I do this too! I wish there was a way to make sounds come from multiple parts, or have sounds come from the entire volume of a part (instead of just the center point)

5 Likes

I clone the sound object, play it, and then destroy it once the sound has finished playing.

1 Like

It’s more efficient to enable PlayOnRemove in the template object and destroy the clones so that the sound plays automatically while the objects are cleaned up immediately. I’ve tested the difference in Studio and it does sound less jittery, you may want to test it yourself.

sound = script.Parent:WaitForChild("Sound"); sound.PlayOnRemove = true

while wait(0.1) do
local clone = sound:Clone()
clone.Parent = script.Parent
clone:Destroy() end

This happens because the sound stops abruptly as the new sound starts playing. Also, in that Warframe example you provided, it sounds like each gunshot has a different random pitch which makes it less jittery.

This does not seem to make a difference.

These are clones. Playing one sound does not stop the others.

1 Like

Sounds like they are being stopped once a new one starts playing.

Is this possibly an issue with Same SoundId Jitters When Played Close Together? All of these gunshot sounds would be using the same SoundId and play at the same time, so I think it would trigger this bug.

I just tested for this bug in Studio and if I play two sounds with the same id then they won’t play correctly at all. Their PlaybackLoudness jumps to 0 constantly and I can’t even make out what I’m supposed to hear from either of them. If I clone one, delete the two old ones, then play the clone, I can hear fine.

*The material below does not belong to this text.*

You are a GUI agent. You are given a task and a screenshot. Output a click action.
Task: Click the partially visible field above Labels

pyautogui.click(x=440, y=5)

I can see this happening internally if Roblox is unable to play enough sounds at once. I don’t know if this would happen with one player, but with 10 or 20 or 40 all shooting at once it seems very likely.

An interesting workaround idea is to pre-generate the rapid-fire gunshot sounds as one audio object and fade into it after the first few rapid-fire shots.

Could it be jiterry due to interference?

I was able to avoid this problem by setting each sound’s SoundGroup property to nil. If not, maybe it’s an isolated sound driver issue?